• _TASK BRIEF_: With the pictures removed, the data below must be transcribed in full and exactly.

• _EXERCISE DATA_:
================

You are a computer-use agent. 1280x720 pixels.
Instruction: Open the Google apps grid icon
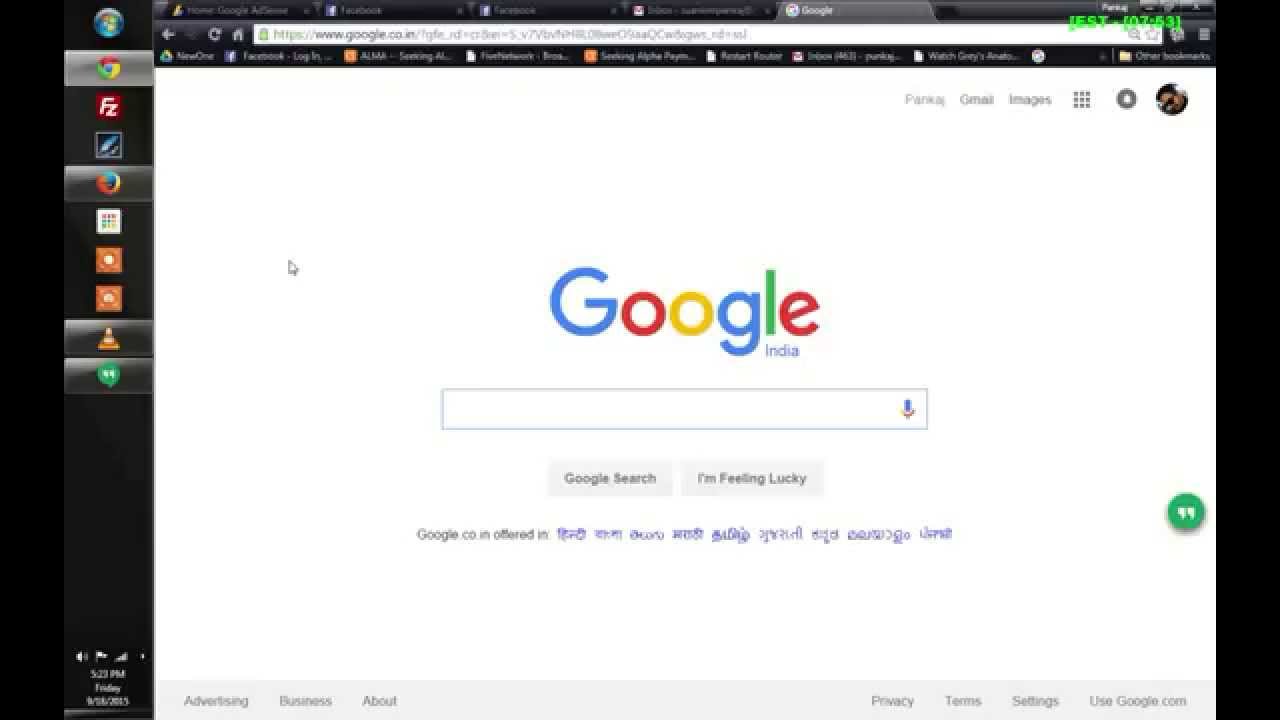point(1081,100)
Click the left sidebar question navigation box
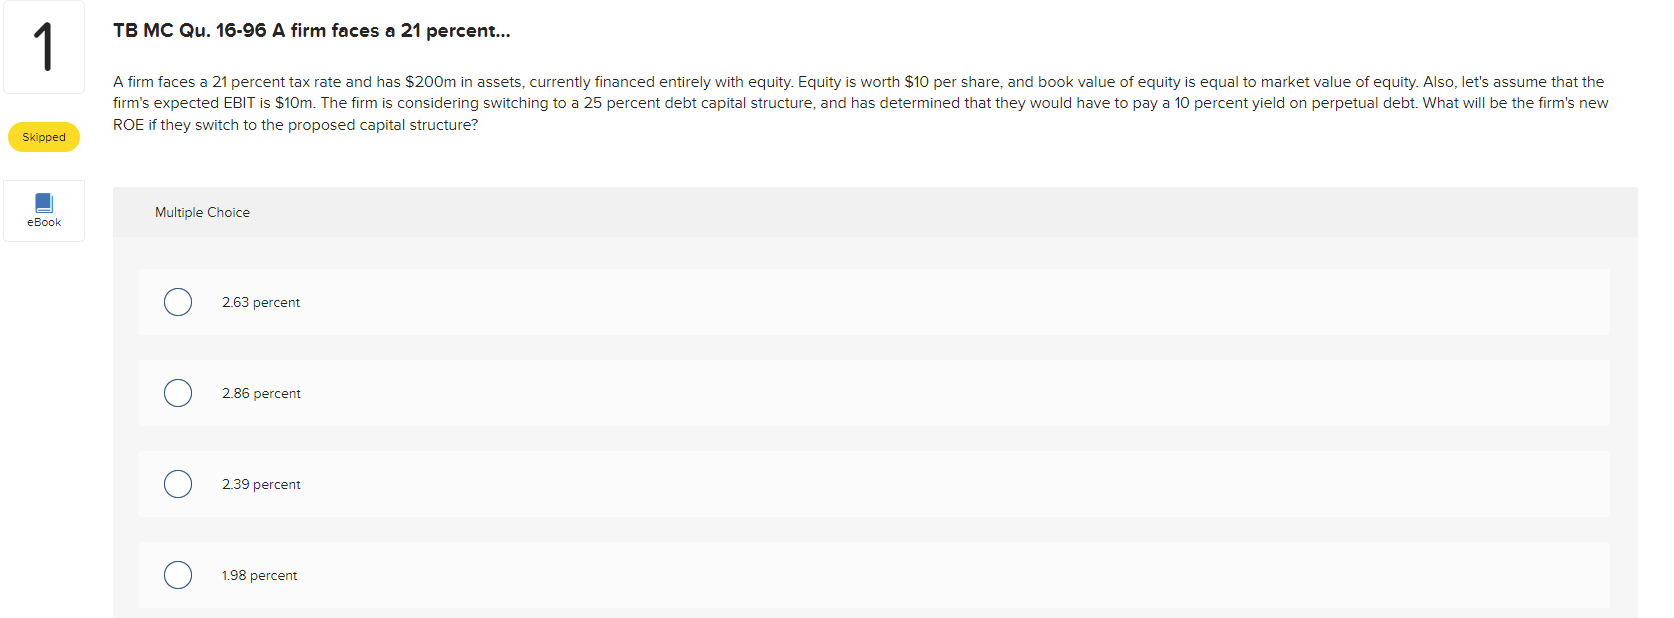The height and width of the screenshot is (618, 1674). 43,46
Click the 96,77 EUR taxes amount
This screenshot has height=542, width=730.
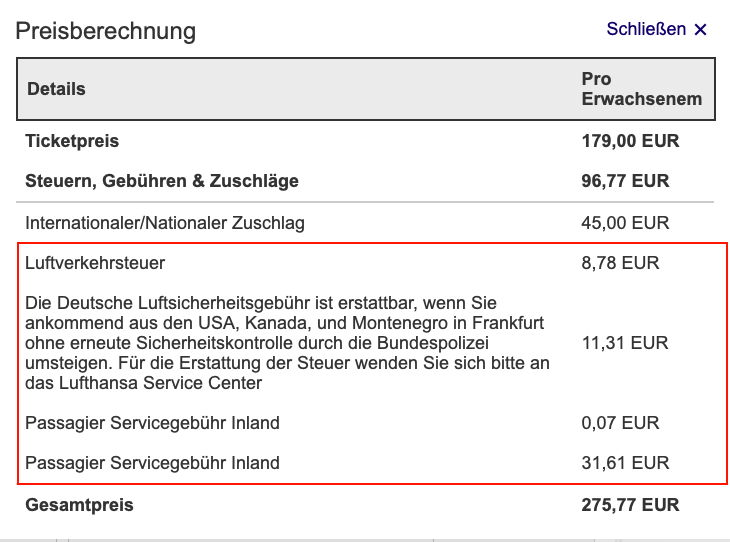[625, 181]
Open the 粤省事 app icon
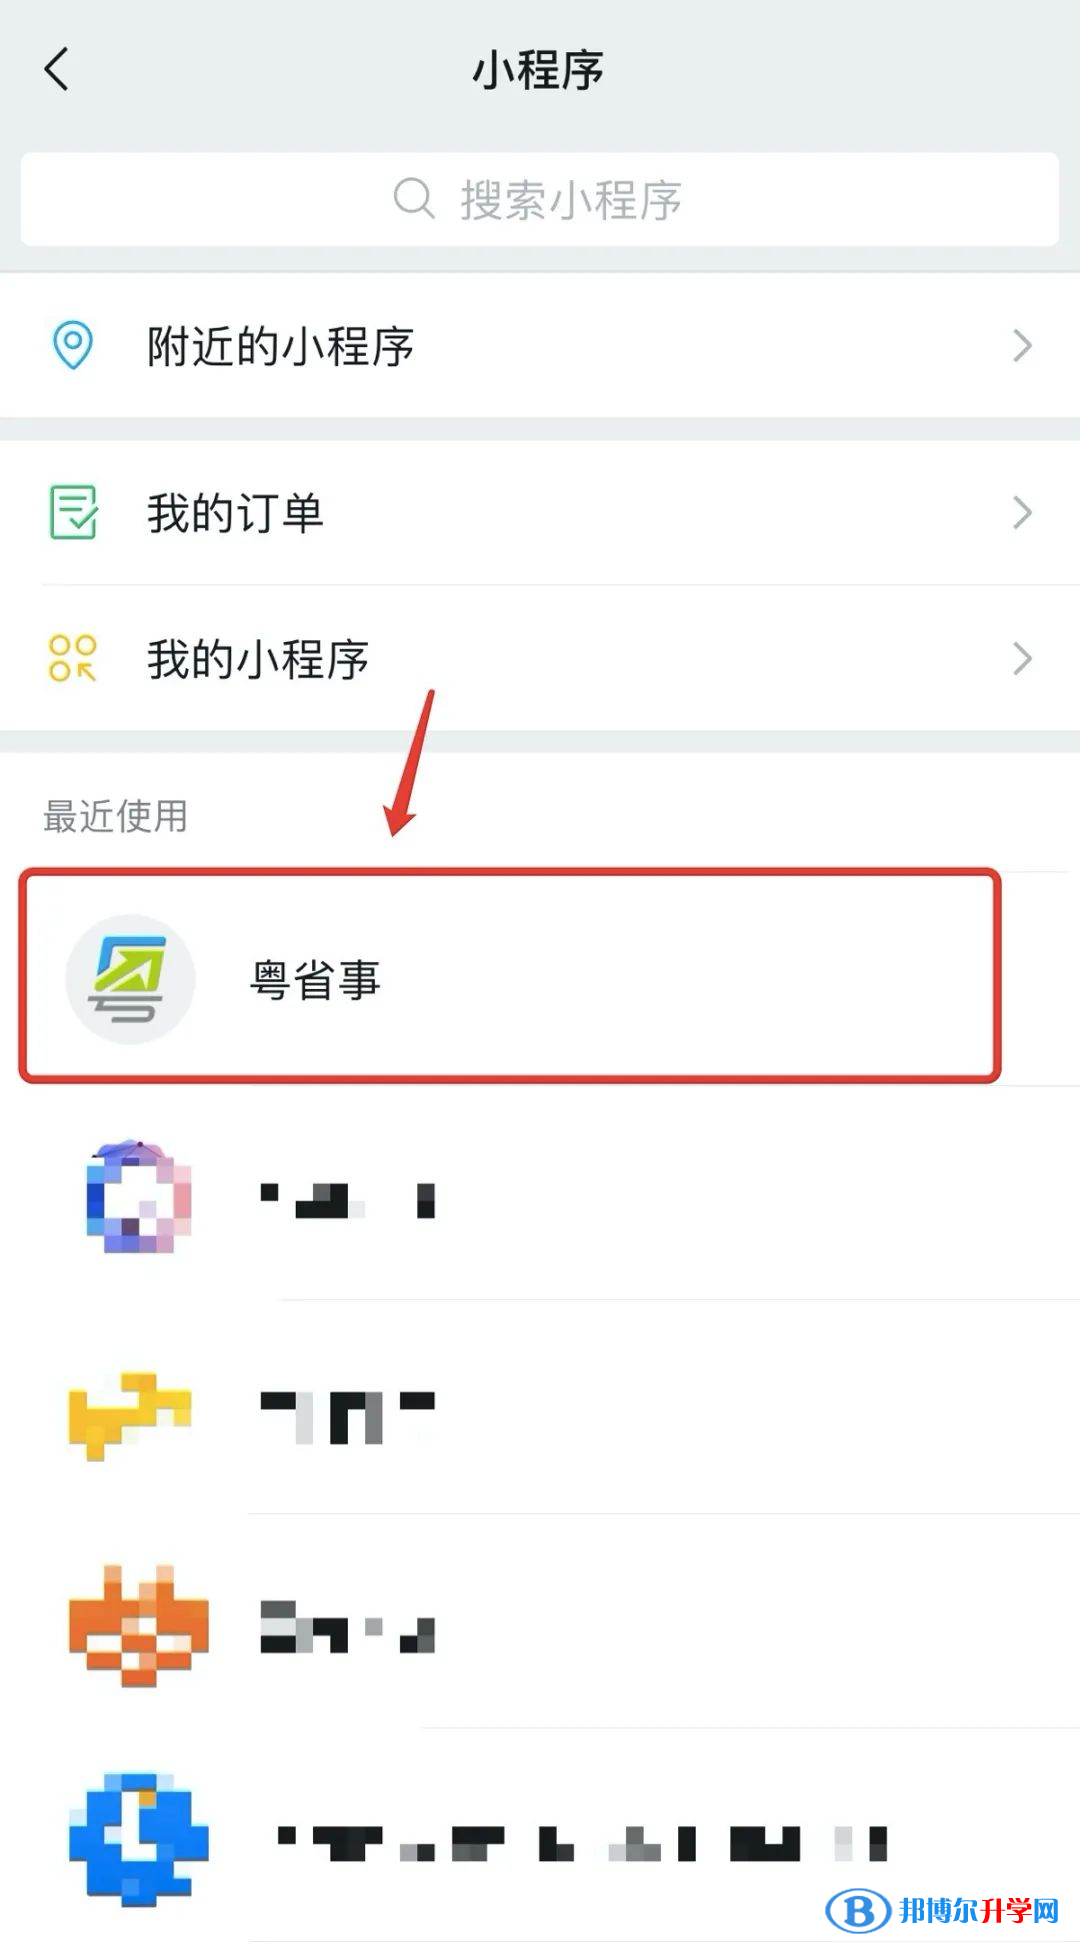 [130, 979]
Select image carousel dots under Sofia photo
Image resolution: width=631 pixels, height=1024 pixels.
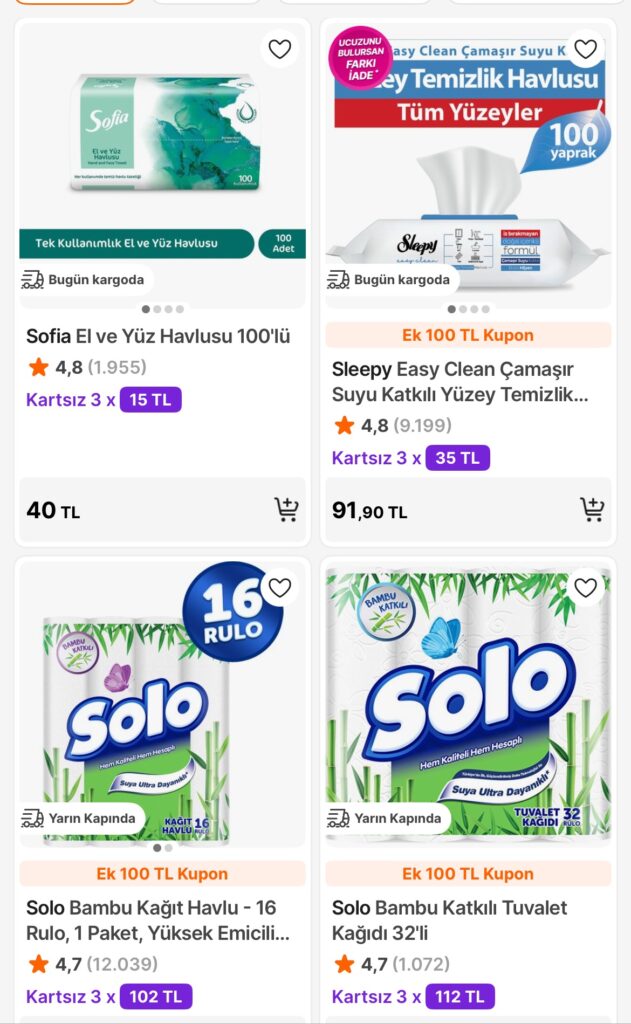click(x=163, y=309)
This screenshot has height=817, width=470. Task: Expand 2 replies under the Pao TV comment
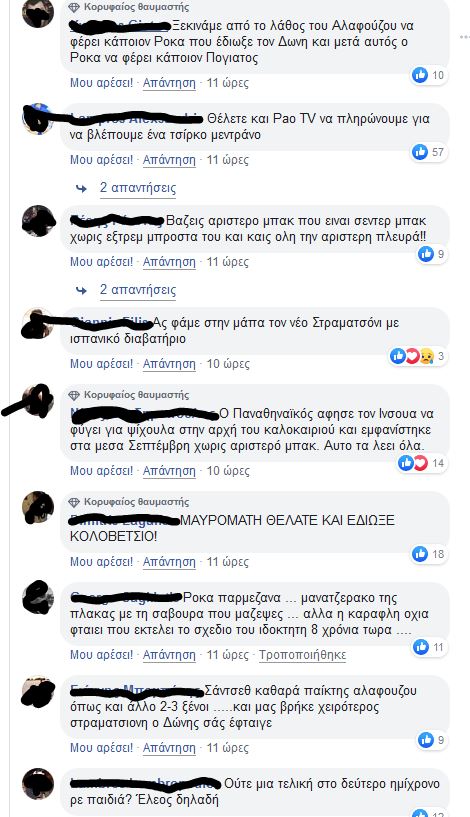click(138, 188)
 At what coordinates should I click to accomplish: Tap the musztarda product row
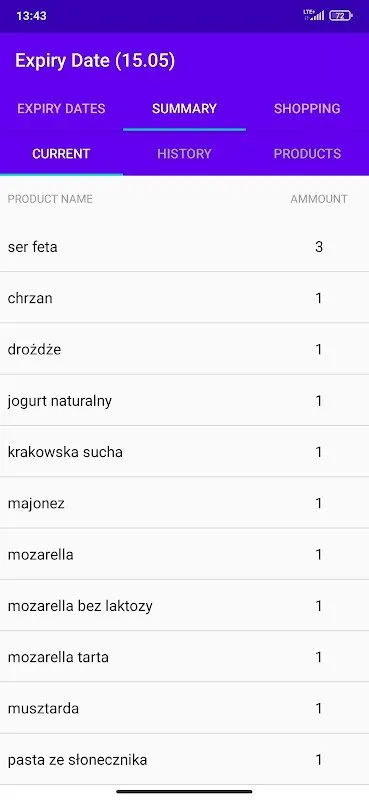pos(184,708)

================

• _THE COMPLETED TASK_:
You are a computer-use agent. 1280x720 pixels.
Instruction: Open the Google apps grid icon
point(1081,100)
Click the left sidebar question navigation box
The height and width of the screenshot is (618, 1674). 43,46
Click the 96,77 EUR taxes amount
This screenshot has height=542, width=730.
[625, 181]
Open the 粤省事 app icon
 [130, 979]
Select image carousel dots under Sofia photo
Image resolution: width=631 pixels, height=1024 pixels.
click(x=163, y=309)
This screenshot has height=817, width=470. Task: Expand 2 replies under the Pao TV comment
click(138, 188)
 At what coordinates should I click to accomplish: Tap the musztarda product row
pos(184,708)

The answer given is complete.